The second climate-related revenue stream the Commission wants to channel into the EU budget, is the Carbon Border Adjustment Mechanism, which will put a price on certain carbon-intensive goods entering the EU. Once it comes into force, the Commission will take 75% of its revenues, expected to be an average of €1 billion per year.

Meanwhile, the Commission proposed that 15% of the additional corporate tax revenue that EU member states will receive following October’s OECD tax deal should bolster the EU’s own resources. This will provide roughly between €2.5 and €4 billion annually, pending the finalisation of the agreement.

EESC welcomes proposals but cautions on possible impacts

In its remarks the EESC noted that a financial model relying on own resources rather than direct Member States contributions would be a step in the right direction as it would avoid budget cuts or higher national contributions.

However, it cautioned on the costs of an emissions trading system for buildings and transport as this could outweigh the desired benefits and could lead to uncontrollable price spikes. The EESC also referred to the huge challenge of designing an effective and fair compensation mechanism in an EU comprising 27 Member States with often very different socio-economic and climatic contexts.

Whereas the EESC agrees with the three proposed streams of revenue, it remarked that any additional tax burden must be coupled with a reform of taxes and some compensatory mechanism at national levels, to mitigate possible negative impacts on consumers and vulnerable groups.  

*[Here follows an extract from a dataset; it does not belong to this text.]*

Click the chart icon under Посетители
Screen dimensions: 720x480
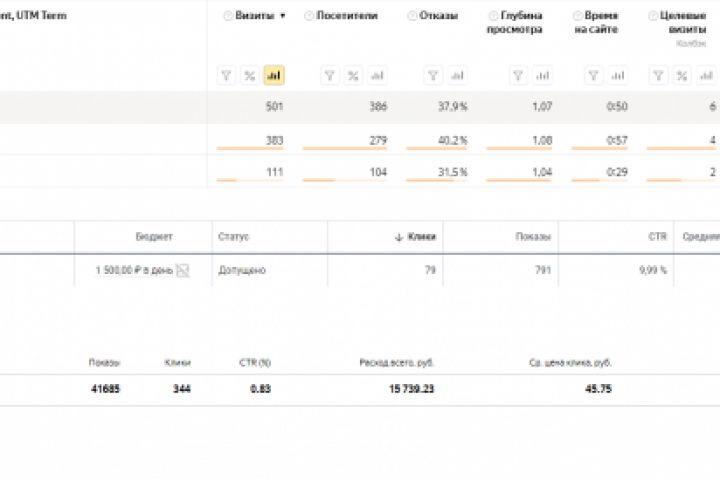pos(377,75)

As for the proposal to channel part of corporate tax revenues to Brussels, the EESC insisted that this should not give rise to new burdens for households and businesses. Where necessary, the EESC recommends coupling this transfer with a reform of taxes on other levels. Furthermore, it argued that a level playing field is necessary in the international tax system so that that EU businesses are not places at a competitive disadvantage. Hence, the application of the new rules in the EU should not be implemented before major trading partners.

The own resources decision must be unanimously approved in the Council, after consulting the European Parliament. The decision can enter into force once it has been approved by all EU countries and changes in the EU Budget regulations adopted unanimously by the Council after Parliament’s approval.